**Stored data**
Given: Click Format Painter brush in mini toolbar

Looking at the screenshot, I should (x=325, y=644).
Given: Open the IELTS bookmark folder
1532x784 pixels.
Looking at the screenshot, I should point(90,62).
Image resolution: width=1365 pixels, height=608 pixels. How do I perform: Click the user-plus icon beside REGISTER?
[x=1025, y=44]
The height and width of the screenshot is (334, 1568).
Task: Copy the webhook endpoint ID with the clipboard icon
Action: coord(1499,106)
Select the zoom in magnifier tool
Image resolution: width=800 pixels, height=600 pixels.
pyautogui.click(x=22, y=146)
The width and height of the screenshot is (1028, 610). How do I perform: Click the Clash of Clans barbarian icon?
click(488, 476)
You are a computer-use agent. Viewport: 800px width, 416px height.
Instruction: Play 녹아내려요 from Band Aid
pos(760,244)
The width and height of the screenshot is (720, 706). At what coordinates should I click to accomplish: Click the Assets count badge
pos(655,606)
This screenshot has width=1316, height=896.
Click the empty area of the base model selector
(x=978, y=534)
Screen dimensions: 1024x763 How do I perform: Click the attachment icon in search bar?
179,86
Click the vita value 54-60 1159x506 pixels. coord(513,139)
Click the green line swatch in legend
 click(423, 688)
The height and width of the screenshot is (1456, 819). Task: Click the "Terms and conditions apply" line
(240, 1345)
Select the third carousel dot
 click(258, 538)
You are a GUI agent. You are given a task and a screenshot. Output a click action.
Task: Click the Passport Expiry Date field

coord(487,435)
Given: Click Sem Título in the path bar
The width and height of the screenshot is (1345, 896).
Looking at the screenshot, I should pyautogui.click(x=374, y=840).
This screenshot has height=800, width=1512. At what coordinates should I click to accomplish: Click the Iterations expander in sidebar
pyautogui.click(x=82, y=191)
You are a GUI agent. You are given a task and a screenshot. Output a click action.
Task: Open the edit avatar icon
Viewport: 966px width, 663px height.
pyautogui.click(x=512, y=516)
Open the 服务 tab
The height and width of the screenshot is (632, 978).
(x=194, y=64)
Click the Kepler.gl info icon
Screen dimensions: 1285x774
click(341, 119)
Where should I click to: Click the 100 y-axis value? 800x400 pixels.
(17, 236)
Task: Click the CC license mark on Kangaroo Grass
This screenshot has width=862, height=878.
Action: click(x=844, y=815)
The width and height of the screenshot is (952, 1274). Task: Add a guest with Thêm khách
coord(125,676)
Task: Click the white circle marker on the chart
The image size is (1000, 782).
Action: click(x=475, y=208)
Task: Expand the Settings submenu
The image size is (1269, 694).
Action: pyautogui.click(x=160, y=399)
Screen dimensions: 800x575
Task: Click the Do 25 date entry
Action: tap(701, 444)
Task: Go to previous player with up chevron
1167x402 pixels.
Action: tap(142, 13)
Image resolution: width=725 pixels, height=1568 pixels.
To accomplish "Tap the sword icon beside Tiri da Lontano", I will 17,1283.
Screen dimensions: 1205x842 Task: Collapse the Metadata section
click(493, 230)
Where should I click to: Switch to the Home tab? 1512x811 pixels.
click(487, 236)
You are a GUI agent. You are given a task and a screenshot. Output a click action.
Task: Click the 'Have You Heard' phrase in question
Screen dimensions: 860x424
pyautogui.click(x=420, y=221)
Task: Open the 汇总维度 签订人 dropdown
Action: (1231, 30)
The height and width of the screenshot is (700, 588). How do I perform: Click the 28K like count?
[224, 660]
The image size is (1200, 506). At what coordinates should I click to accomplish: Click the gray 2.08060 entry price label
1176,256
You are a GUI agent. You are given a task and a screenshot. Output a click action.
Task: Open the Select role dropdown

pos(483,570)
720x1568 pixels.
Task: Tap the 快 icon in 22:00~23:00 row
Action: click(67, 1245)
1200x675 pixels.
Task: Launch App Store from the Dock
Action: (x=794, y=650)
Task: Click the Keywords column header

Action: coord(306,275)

**ASSIGNED TASK**
The data above is to be restated line for line, word for word.

**WRITTEN RESPONSE**
Given: Click Format Painter brush in mini toolbar

Looking at the screenshot, I should (x=325, y=644).
Given: Open the IELTS bookmark folder
1532x784 pixels.
Looking at the screenshot, I should point(90,62).
Image resolution: width=1365 pixels, height=608 pixels. How do I perform: Click the user-plus icon beside REGISTER?
[x=1025, y=44]
The height and width of the screenshot is (334, 1568).
Task: Copy the webhook endpoint ID with the clipboard icon
Action: coord(1499,106)
Select the zoom in magnifier tool
Image resolution: width=800 pixels, height=600 pixels.
pyautogui.click(x=22, y=146)
The width and height of the screenshot is (1028, 610). How do I perform: Click the Clash of Clans barbarian icon?
click(488, 476)
You are a computer-use agent. Viewport: 800px width, 416px height.
Instruction: Play 녹아내려요 from Band Aid
pos(760,244)
The width and height of the screenshot is (720, 706). At what coordinates should I click to accomplish: Click the Assets count badge
pos(655,606)
This screenshot has width=1316, height=896.
Click the empty area of the base model selector
(x=978, y=534)
Screen dimensions: 1024x763 How do I perform: Click the attachment icon in search bar?
179,86
Click the vita value 54-60 1159x506 pixels. coord(513,139)
Click the green line swatch in legend
 click(423, 688)
The height and width of the screenshot is (1456, 819). Task: Click the "Terms and conditions apply" line
(240, 1345)
Select the third carousel dot
 click(258, 538)
You are a GUI agent. You are given a task and a screenshot. Output a click action.
Task: Click the Passport Expiry Date field

coord(487,435)
Given: Click Sem Título in the path bar
The width and height of the screenshot is (1345, 896).
Looking at the screenshot, I should pyautogui.click(x=374, y=840).
This screenshot has height=800, width=1512. At what coordinates should I click to accomplish: Click the Iterations expander in sidebar
pyautogui.click(x=82, y=191)
You are a GUI agent. You are given a task and a screenshot. Output a click action.
Task: Open the edit avatar icon
Viewport: 966px width, 663px height.
pyautogui.click(x=512, y=516)
Open the 服务 tab
The height and width of the screenshot is (632, 978).
(x=194, y=64)
Click the Kepler.gl info icon
Screen dimensions: 1285x774
click(341, 119)
Where should I click to: Click the 100 y-axis value? 800x400 pixels.
(17, 236)
Task: Click the CC license mark on Kangaroo Grass
This screenshot has width=862, height=878.
Action: click(x=844, y=815)
The width and height of the screenshot is (952, 1274). Task: Add a guest with Thêm khách
coord(125,676)
Task: Click the white circle marker on the chart
The image size is (1000, 782).
Action: click(x=475, y=208)
Task: Expand the Settings submenu
The image size is (1269, 694).
Action: pyautogui.click(x=160, y=399)
Screen dimensions: 800x575
Task: Click the Do 25 date entry
Action: tap(701, 444)
Task: Go to previous player with up chevron
1167x402 pixels.
Action: tap(142, 13)
Image resolution: width=725 pixels, height=1568 pixels.
To accomplish "Tap the sword icon beside Tiri da Lontano", I will 17,1283.
Screen dimensions: 1205x842 Task: Collapse the Metadata section
click(493, 230)
Where should I click to: Switch to the Home tab? 1512x811 pixels.
click(487, 236)
You are a GUI agent. You are given a task and a screenshot. Output a click action.
Task: Click the 'Have You Heard' phrase in question
Screen dimensions: 860x424
pyautogui.click(x=420, y=221)
Task: Open the 汇总维度 签订人 dropdown
Action: (1231, 30)
The height and width of the screenshot is (700, 588). How do I perform: Click the 28K like count?
[224, 660]
The image size is (1200, 506). At what coordinates should I click to accomplish: Click the gray 2.08060 entry price label
1176,256
You are a GUI agent. You are given a task and a screenshot. Output a click action.
Task: Open the Select role dropdown

pos(483,570)
720x1568 pixels.
Task: Tap the 快 icon in 22:00~23:00 row
Action: click(67, 1245)
1200x675 pixels.
Task: Launch App Store from the Dock
Action: (x=794, y=650)
Task: Click the Keywords column header

Action: coord(306,275)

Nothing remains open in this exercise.